About this exercise: Could you print out every entry, character for character?
• • • •
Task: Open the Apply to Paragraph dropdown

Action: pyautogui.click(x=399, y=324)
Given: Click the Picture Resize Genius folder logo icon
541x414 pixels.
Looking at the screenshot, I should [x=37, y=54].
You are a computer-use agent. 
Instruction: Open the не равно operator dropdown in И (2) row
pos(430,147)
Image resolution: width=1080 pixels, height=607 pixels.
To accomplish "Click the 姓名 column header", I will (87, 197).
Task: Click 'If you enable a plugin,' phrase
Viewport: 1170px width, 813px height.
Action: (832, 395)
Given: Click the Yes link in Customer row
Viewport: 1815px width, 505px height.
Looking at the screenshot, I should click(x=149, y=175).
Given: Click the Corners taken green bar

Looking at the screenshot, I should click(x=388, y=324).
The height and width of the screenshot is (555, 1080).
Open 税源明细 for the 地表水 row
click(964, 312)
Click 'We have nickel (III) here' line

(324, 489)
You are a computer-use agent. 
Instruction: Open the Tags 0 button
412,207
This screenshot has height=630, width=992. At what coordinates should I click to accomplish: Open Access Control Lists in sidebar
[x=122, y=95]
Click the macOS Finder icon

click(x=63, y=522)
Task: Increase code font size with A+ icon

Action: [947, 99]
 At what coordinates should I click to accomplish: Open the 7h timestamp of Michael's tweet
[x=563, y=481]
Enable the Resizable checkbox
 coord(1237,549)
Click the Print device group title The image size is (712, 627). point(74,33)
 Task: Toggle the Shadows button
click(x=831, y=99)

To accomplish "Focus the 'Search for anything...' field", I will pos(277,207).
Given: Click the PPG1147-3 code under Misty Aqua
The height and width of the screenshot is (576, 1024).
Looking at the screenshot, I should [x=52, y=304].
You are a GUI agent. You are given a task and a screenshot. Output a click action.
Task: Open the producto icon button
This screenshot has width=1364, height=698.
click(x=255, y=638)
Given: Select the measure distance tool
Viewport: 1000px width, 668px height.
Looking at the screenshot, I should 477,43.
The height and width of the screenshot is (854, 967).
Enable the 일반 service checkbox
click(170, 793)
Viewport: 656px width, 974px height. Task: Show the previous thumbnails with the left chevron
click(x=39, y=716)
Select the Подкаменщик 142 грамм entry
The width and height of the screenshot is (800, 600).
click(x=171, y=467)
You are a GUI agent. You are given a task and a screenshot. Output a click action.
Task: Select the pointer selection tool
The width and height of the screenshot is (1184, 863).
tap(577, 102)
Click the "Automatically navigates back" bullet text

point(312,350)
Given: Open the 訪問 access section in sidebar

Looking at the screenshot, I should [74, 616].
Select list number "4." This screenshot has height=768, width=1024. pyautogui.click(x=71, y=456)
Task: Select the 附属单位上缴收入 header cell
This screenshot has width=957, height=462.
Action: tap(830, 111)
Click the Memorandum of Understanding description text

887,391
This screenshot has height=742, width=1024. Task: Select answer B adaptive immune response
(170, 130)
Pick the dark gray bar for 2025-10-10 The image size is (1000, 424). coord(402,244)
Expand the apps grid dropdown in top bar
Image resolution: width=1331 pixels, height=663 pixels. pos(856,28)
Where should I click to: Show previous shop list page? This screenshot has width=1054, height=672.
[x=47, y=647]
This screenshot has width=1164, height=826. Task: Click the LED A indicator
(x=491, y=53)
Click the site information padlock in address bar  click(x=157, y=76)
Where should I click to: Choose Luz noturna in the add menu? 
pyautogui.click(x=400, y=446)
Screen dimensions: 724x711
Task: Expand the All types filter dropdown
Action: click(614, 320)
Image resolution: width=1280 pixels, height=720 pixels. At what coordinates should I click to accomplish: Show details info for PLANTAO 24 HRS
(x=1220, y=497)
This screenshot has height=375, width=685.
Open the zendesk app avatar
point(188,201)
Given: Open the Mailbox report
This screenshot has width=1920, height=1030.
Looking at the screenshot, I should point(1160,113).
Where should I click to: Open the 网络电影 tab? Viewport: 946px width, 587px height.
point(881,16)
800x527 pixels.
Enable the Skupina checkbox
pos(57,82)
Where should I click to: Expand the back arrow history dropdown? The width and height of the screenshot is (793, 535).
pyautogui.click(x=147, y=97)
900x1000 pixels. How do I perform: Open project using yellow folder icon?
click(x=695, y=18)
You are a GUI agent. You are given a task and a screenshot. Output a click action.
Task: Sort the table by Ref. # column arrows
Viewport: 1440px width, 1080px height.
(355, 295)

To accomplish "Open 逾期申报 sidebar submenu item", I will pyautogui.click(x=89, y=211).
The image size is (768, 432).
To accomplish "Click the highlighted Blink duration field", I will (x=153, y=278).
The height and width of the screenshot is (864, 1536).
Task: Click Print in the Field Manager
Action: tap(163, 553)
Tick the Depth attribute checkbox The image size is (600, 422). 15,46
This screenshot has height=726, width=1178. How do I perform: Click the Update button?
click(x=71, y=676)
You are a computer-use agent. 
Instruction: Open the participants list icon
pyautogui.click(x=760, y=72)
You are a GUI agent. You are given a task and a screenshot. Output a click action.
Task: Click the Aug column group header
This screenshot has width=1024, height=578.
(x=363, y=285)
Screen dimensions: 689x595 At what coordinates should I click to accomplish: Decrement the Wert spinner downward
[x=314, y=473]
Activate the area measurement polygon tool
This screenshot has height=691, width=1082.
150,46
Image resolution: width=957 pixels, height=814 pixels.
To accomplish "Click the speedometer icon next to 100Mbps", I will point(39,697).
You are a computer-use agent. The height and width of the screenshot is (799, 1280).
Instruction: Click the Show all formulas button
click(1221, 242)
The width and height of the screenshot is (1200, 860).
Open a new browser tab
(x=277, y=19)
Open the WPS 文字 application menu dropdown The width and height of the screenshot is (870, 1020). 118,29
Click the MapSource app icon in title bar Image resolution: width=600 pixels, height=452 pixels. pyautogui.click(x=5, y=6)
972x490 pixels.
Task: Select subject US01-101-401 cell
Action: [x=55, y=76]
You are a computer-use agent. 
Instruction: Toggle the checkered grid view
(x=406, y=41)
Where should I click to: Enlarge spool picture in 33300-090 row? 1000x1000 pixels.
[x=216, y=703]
• • • •
The answer:
Task: Open the Apply to Paragraph dropdown

Action: pyautogui.click(x=399, y=324)
Given: Click the Picture Resize Genius folder logo icon
541x414 pixels.
Looking at the screenshot, I should [x=37, y=54].
You are a computer-use agent. 
Instruction: Open the не равно operator dropdown in И (2) row
pos(430,147)
Image resolution: width=1080 pixels, height=607 pixels.
To accomplish "Click the 姓名 column header", I will (87, 197).
Task: Click 'If you enable a plugin,' phrase
Viewport: 1170px width, 813px height.
Action: (832, 395)
Given: Click the Yes link in Customer row
Viewport: 1815px width, 505px height.
Looking at the screenshot, I should click(x=149, y=175).
Given: Click the Corners taken green bar

Looking at the screenshot, I should click(x=388, y=324).
The height and width of the screenshot is (555, 1080).
Open 税源明细 for the 地表水 row
click(964, 312)
Click 'We have nickel (III) here' line

(324, 489)
You are a computer-use agent. 
Instruction: Open the Tags 0 button
412,207
This screenshot has height=630, width=992. At what coordinates should I click to accomplish: Open Access Control Lists in sidebar
[x=122, y=95]
Click the macOS Finder icon

click(x=63, y=522)
Task: Increase code font size with A+ icon

Action: [947, 99]
 At what coordinates should I click to accomplish: Open the 7h timestamp of Michael's tweet
[x=563, y=481]
Enable the Resizable checkbox
 coord(1237,549)
Click the Print device group title The image size is (712, 627). point(74,33)
 Task: Toggle the Shadows button
click(x=831, y=99)

To accomplish "Focus the 'Search for anything...' field", I will pos(277,207).
Given: Click the PPG1147-3 code under Misty Aqua
The height and width of the screenshot is (576, 1024).
Looking at the screenshot, I should [x=52, y=304].
You are a GUI agent. You are given a task and a screenshot. Output a click action.
Task: Open the producto icon button
This screenshot has width=1364, height=698.
click(x=255, y=638)
Given: Select the measure distance tool
Viewport: 1000px width, 668px height.
Looking at the screenshot, I should 477,43.
The height and width of the screenshot is (854, 967).
Enable the 일반 service checkbox
click(170, 793)
Viewport: 656px width, 974px height. Task: Show the previous thumbnails with the left chevron
click(x=39, y=716)
Select the Подкаменщик 142 грамм entry
The width and height of the screenshot is (800, 600).
click(x=171, y=467)
You are a GUI agent. You are given a task and a screenshot. Output a click action.
Task: Select the pointer selection tool
The width and height of the screenshot is (1184, 863).
tap(577, 102)
Click the "Automatically navigates back" bullet text

point(312,350)
Given: Open the 訪問 access section in sidebar

Looking at the screenshot, I should [74, 616].
Select list number "4." This screenshot has height=768, width=1024. pyautogui.click(x=71, y=456)
Task: Select the 附属单位上缴收入 header cell
This screenshot has width=957, height=462.
Action: tap(830, 111)
Click the Memorandum of Understanding description text

887,391
This screenshot has height=742, width=1024. Task: Select answer B adaptive immune response
(170, 130)
Pick the dark gray bar for 2025-10-10 The image size is (1000, 424). coord(402,244)
Expand the apps grid dropdown in top bar
Image resolution: width=1331 pixels, height=663 pixels. pos(856,28)
Where should I click to: Show previous shop list page? This screenshot has width=1054, height=672.
[x=47, y=647]
This screenshot has width=1164, height=826. Task: Click the LED A indicator
(x=491, y=53)
Click the site information padlock in address bar  click(x=157, y=76)
Where should I click to: Choose Luz noturna in the add menu? 
pyautogui.click(x=400, y=446)
Screen dimensions: 724x711
Task: Expand the All types filter dropdown
Action: click(614, 320)
Image resolution: width=1280 pixels, height=720 pixels. At what coordinates should I click to accomplish: Show details info for PLANTAO 24 HRS
(x=1220, y=497)
This screenshot has height=375, width=685.
Open the zendesk app avatar
point(188,201)
Given: Open the Mailbox report
This screenshot has width=1920, height=1030.
Looking at the screenshot, I should point(1160,113).
Where should I click to: Open the 网络电影 tab? Viewport: 946px width, 587px height.
point(881,16)
800x527 pixels.
Enable the Skupina checkbox
pos(57,82)
Where should I click to: Expand the back arrow history dropdown? The width and height of the screenshot is (793, 535).
pyautogui.click(x=147, y=97)
900x1000 pixels. How do I perform: Open project using yellow folder icon?
click(x=695, y=18)
You are a GUI agent. You are given a task and a screenshot. Output a click action.
Task: Sort the table by Ref. # column arrows
Viewport: 1440px width, 1080px height.
(355, 295)

To accomplish "Open 逾期申报 sidebar submenu item", I will pyautogui.click(x=89, y=211).
The image size is (768, 432).
To accomplish "Click the highlighted Blink duration field", I will (x=153, y=278).
The height and width of the screenshot is (864, 1536).
Task: Click Print in the Field Manager
Action: tap(163, 553)
Tick the Depth attribute checkbox The image size is (600, 422). 15,46
This screenshot has height=726, width=1178. How do I perform: Click the Update button?
click(x=71, y=676)
You are a computer-use agent. 
Instruction: Open the participants list icon
pyautogui.click(x=760, y=72)
You are a GUI agent. You are given a task and a screenshot. Output a click action.
Task: Click the Aug column group header
This screenshot has width=1024, height=578.
(x=363, y=285)
Screen dimensions: 689x595 At what coordinates should I click to accomplish: Decrement the Wert spinner downward
[x=314, y=473]
Activate the area measurement polygon tool
This screenshot has height=691, width=1082.
150,46
Image resolution: width=957 pixels, height=814 pixels.
To accomplish "Click the speedometer icon next to 100Mbps", I will point(39,697).
You are a computer-use agent. The height and width of the screenshot is (799, 1280).
Instruction: Click the Show all formulas button
click(1221, 242)
The width and height of the screenshot is (1200, 860).
Open a new browser tab
(x=277, y=19)
Open the WPS 文字 application menu dropdown The width and height of the screenshot is (870, 1020). 118,29
Click the MapSource app icon in title bar Image resolution: width=600 pixels, height=452 pixels. pyautogui.click(x=5, y=6)
972x490 pixels.
Task: Select subject US01-101-401 cell
Action: [x=55, y=76]
You are a computer-use agent. 
Instruction: Toggle the checkered grid view
(x=406, y=41)
Where should I click to: Enlarge spool picture in 33300-090 row? 1000x1000 pixels.
[x=216, y=703]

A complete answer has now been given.